Tortoise, Beacons of Ancestorship
Featured Album
Post "post-rock," Tortoise still sound thrillingly hungry and adventurous
In the early '90s, the idea of "post-rock" was a shocking novelty, and Tortoise were the newest of the new: a live band that played precisely composed instrumental music built around percussion and bass (but not dance music, exactly), working from the tradition of electronic music rather than rock 'n' roll, and paying very close attention to tone and rhythm. That's not such a new idea anymore, but the joy of their first album of original material in five years is that they're still pushing forward, assimilating and recasting ideas from artists who've followed them, from Four Tet to TV on the Radio. Beacons of Ancestorship is hungry and adventurous, augmenting the frictionless timbre-juggling they pioneered a decade and a half ago with messy, growling low end.

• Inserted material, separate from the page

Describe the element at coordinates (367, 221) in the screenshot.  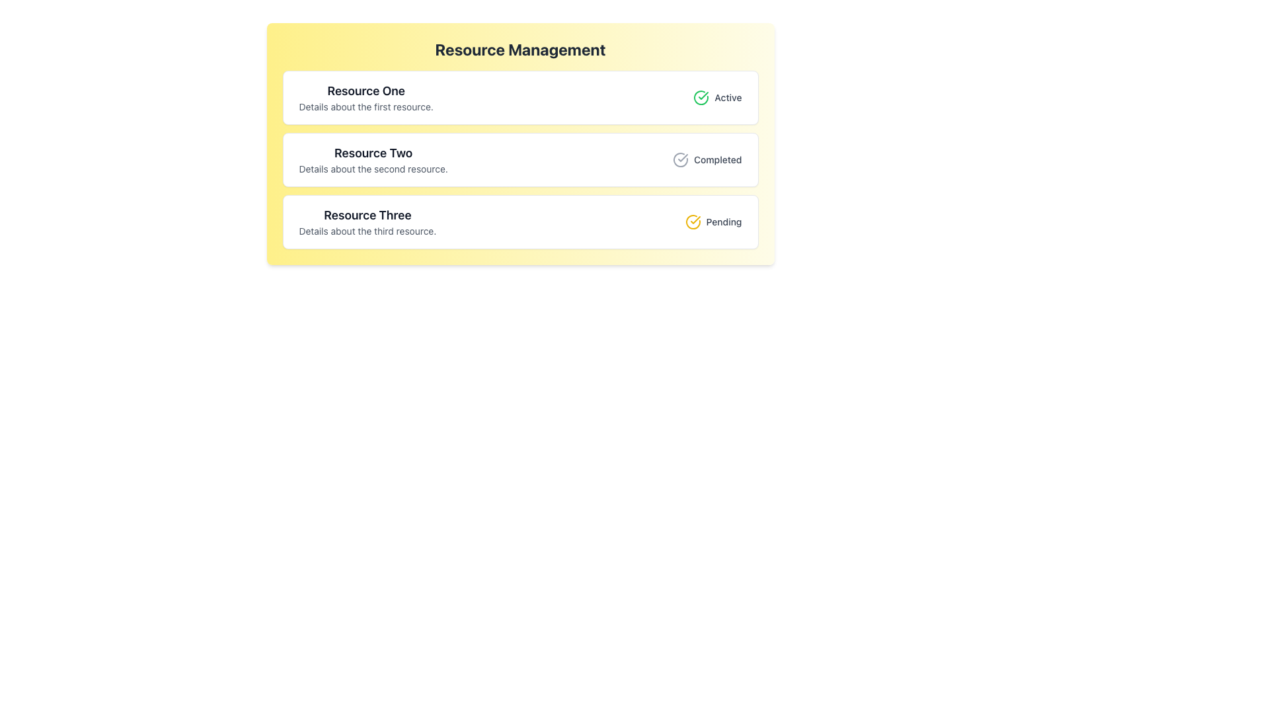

In 2006, as Tortoise were beginning to write material for this album, they performed their 1996 album Millions Now Living Will Never Die in concert, and some of that epochal record's vibe filtered down to the new material — "The Fall of Seven Diamonds Plus One," for instance, is a sinuous spaghetti-western piece, and "Gigantes" starts out as an elaboration on a resonant hammered-string tone, then bubbles out into clattering cross-rhythms and electronic rips and rumbles that arc back and forth across the stereo field. Beacons' highlights, though, are some of the loudest and heaviest grooves Tortoise has ever played: "Northern Something" is a snarling little synth line, attacked with two drum kits until it snaps to attention, and "Yinxianghechengqi" is a misshapen bass riff examined from every possible angle, run through some cracklingly nasty distortion, and sped up until it shakes to pieces.